Adventurers and Explorers
Posted by Dan | May 9th, 2021 - 8:16pm
Everyone loves a good adventure, but for these folks, a lot of theirs were life or death situations that changed our knowledge of the world forever. They all committed feats worth remembering, but how much do you know about the explorers of the world? Know your Amundsen from your Armstrong? Your Columbus from your Clark from your Cook? Well then, let us get started with 10 easier questions about the history of adventure!
Amerigo Vespucci, whose name would eventually go on to name the Americas, was a merchant and explorer who made several trips to the new world. What was Amerigo Vespucci's main legacy?
Bartolomeu Dias, a Portuguese explorer, achieved a first in 1488 that would forever help connect Europe to Asia - but what was that first?
Vikings were successful explorers in their time, with settlements established all around Europe via the North Sea and the Mediterranean. Around the year 1000 the Vikings, likely led by Leif Erikson, founded a settlement in a surprising place - where was it?
In 1519, a fleet of 5 ships captained by Ferdinand Magellan set sail from Spain; one ship, the Victoria, would return in 1522, captained by Juan Sebastián Elcano. Despite the heavy losses, what did the voyage achieve?

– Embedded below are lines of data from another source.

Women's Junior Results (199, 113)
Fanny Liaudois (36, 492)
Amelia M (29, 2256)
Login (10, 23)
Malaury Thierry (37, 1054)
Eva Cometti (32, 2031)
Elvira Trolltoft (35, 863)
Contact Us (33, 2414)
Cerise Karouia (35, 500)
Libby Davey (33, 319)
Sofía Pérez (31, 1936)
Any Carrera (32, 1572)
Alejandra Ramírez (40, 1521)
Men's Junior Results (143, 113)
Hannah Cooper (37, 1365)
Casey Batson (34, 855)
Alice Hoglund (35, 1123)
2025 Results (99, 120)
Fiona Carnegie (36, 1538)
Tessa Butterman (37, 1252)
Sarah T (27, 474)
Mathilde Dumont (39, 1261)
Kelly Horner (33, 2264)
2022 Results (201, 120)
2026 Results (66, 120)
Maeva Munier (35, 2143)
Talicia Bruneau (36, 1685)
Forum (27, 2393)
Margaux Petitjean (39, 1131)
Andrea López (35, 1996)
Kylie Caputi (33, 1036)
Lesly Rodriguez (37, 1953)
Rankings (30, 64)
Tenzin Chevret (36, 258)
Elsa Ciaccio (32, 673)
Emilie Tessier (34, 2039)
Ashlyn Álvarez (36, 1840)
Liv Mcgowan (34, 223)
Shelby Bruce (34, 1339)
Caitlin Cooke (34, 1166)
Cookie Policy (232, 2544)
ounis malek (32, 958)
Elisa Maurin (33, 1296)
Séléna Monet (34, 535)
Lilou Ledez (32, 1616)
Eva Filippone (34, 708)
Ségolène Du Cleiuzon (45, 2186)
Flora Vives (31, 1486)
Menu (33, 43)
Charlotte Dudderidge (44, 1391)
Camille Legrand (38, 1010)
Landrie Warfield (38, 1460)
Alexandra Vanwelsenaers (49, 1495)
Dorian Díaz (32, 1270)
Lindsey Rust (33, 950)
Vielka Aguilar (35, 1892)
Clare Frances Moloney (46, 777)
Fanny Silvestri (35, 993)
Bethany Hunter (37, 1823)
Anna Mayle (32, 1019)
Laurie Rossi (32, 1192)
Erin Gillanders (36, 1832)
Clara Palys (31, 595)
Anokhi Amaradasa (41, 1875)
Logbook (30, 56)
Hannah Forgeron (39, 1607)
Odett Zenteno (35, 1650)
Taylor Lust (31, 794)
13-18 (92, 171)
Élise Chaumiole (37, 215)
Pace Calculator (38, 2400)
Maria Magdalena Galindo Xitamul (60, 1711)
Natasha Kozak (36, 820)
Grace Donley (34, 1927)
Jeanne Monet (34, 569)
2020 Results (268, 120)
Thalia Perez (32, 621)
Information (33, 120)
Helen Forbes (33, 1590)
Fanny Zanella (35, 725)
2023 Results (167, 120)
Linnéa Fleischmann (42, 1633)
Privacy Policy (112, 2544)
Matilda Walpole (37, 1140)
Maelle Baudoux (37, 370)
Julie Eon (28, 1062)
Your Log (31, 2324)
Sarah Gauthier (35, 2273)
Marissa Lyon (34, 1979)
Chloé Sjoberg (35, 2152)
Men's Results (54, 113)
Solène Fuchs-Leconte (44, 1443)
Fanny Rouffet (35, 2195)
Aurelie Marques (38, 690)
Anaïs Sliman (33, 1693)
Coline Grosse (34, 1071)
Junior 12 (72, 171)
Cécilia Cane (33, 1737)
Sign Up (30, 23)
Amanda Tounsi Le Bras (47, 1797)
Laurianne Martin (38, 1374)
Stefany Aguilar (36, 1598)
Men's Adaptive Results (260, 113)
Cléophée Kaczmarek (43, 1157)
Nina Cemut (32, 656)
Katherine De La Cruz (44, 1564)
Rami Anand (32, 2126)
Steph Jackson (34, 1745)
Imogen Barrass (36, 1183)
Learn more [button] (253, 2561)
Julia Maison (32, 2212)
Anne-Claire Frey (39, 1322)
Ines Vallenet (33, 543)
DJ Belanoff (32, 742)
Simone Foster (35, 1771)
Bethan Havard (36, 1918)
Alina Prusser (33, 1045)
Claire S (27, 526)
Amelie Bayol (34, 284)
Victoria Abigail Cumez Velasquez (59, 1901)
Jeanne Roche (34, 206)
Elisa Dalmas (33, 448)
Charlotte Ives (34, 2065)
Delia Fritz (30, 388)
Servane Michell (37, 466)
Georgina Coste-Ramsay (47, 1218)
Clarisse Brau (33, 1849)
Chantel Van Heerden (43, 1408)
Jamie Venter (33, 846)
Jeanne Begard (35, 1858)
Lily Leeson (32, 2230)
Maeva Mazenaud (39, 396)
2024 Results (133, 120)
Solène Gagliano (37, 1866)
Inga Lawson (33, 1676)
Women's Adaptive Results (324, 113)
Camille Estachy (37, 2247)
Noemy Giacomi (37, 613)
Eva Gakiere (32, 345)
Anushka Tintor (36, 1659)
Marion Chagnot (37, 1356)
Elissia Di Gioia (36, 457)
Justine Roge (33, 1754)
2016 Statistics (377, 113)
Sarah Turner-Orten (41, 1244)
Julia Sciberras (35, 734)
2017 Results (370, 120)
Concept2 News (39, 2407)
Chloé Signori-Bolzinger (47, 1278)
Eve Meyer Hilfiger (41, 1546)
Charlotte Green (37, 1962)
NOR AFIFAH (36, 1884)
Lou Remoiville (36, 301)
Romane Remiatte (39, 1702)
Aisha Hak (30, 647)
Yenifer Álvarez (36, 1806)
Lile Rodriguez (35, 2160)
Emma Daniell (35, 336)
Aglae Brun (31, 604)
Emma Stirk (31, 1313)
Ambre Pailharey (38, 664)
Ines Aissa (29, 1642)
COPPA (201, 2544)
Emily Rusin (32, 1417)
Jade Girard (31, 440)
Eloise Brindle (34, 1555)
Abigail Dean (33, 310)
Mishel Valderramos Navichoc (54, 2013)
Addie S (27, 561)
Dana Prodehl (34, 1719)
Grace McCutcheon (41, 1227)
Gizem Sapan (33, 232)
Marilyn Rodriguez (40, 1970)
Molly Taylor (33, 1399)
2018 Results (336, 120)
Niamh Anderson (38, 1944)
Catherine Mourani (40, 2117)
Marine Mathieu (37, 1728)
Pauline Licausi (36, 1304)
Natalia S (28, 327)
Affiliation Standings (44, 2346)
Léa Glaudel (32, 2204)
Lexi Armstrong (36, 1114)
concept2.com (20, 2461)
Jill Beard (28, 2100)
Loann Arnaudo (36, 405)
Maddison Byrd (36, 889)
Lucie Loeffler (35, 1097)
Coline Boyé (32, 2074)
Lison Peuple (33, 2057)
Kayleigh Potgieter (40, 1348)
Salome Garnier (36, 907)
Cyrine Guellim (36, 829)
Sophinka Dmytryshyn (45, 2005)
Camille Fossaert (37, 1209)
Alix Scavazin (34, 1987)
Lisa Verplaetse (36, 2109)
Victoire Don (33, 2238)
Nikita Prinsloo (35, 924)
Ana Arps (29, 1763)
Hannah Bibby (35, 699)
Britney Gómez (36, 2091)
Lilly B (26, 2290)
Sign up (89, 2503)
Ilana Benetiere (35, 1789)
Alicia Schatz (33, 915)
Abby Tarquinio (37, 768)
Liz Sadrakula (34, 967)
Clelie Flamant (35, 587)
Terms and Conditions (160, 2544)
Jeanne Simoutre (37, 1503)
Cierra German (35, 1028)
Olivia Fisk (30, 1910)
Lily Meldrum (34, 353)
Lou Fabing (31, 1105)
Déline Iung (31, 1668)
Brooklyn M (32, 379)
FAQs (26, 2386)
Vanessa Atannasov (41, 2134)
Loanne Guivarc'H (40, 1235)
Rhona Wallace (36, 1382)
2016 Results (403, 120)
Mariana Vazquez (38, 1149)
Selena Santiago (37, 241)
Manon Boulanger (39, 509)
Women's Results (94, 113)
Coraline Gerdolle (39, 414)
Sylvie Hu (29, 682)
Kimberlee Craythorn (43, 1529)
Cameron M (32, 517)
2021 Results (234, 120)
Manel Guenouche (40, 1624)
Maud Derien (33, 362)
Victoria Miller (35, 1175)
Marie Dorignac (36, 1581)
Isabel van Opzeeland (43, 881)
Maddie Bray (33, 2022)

Initially settled around the 13th century by Polynesians, this remote country was one of the last locations to be settled by people. While a Dutch Explorer named Abel Tasman would 'discover' it (from a European perspective) in the 17th century and James Cook would map its coastline in the mid 18th century, it wouldn't be until the mid 19th century that this country became a colony of the British Empire. Which country am I?
Named by a European explorer as the 'Sandwich Islands', Hawaii was a land of chiefdoms, settled by a slow influx of boats from across the Pacific that would slowly grow into a kingdom, then a republic before annexation and eventually becoming a state. But which explorer arrived here in 1778 to officially put Hawaii on the maps?
In the early 20th century, a race between two groups of explorers had begun: a race to the south pole. On one side, was Robert Falcon Scott and his team, who would lose the race by roughly 1 month before eventually losing his life too. But who won that race?
Edmund Hillary and Tenzing Norgay are a duo of adventurers who together completed a first on 29th May 1953. Which first was it?
Likewise, Jacques Piccard and Don Walsh are another duo to achieve a first, but their first was in a Submarine. They descended to Challenger Deep, the deepest point known in Earth's oceans. What year did they achieve this?